Inspiration

The digital evolution brought about a flood of educational tools, making learning more scalable and accessible. Platforms like MOOCs, Khan Academy, and YouTube have pioneered in democratizing educational content.

But while large-scale, generalized education has been democratized, personalized learning remains expensive and inaccessible. The $35 billion private tutoring market in the U.S. signals the glaring gap between demand and accessibility of personalized learning.

In education, there’s always been a tradeoff between scalability and personalization. But that’s not the case anymore. Recent advances in AI offer personalization at scale, providing students access to an anytime, anywhere private tutor. A crucial gap in this arena is math education, an inherently visual discipline. We wanted to create a tool to help learners conceptualize mathematical concepts in a personalized manner.

What it does

Kepler serves as an on-demand, personalized math tutor. Learners simply submit a natural language prompt to Kepler; In response, Kepler generates a tailored, animated explanation video within seconds, illuminating the concept in an intuitive and engaging manner.

How we built Kepler

  1. Planning: GPT-4 crafts a detailed scene and animation script based on user prompts.
  2. Code Generation: We then employ GPT-4's 32k version to transmute these plans into Manim animation code.
  3. Self-healing Agents: Given the complexity of the task, there are instances where the generated code might contain errors. Our self-healing agents, powered by GPT-4 & GPT-3.5, dynamically correct these inconsistencies.
  4. Audio-Video Synthesis: The refined code is adapted for audio integration, followed by leveraging Azure's Text-to-Speech to produce the narration. Subsequently, the audio and animation are synchronized to produce the final video.
  5. Delivery: Our backend infrastructure is built on Flask & Next.js. not only facilitates real-time streaming of the video creation process but also ensures efficient delivery of the final output to the student.

Challenges we ran into

It turns out that GPT is not sufficiently intelligent to produce functional Manim code without significant steering and human intervention. As a result, we had to implement a series of self healing code agents in order to produce code that actually works.
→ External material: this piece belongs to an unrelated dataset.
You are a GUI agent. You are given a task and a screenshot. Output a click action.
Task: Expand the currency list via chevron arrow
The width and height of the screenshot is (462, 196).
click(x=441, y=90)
Accomplishments that we’re proud of

We’re proud of our use of generative AI/ML in a way that’s unique from most projects. We’re also proud of our use of various technologies (GPT, Azure, Text-to-Speech, Manim) to generate working code and scripts that translate into practically useful content. We’re excited by Kepler’s potential as a project beyond the hackathon as well.

What we learned

We learned a lot about prompt engineering and producing steerable agents in a world where LLMs aren't necessarily generally intelligent.

We also learned a lot about audio engineering and figuring out how to match up byte streams to timestamps and video.

What’s next for Kepler

Cost Efficiency: For Kepler’s MVP, the current cost is $2/video. This should become dramatically cheaper with model improvements. Reducing cost is crucial to achieve our goal of democratizing personalized learning.

Generation quality & reproducibility: we hope to make Kepler’s animation generation more reproducible and higher quality. Some of the videos generated by our MVP are more helpful than others. Our goal is to produce consistently high quality tutorials.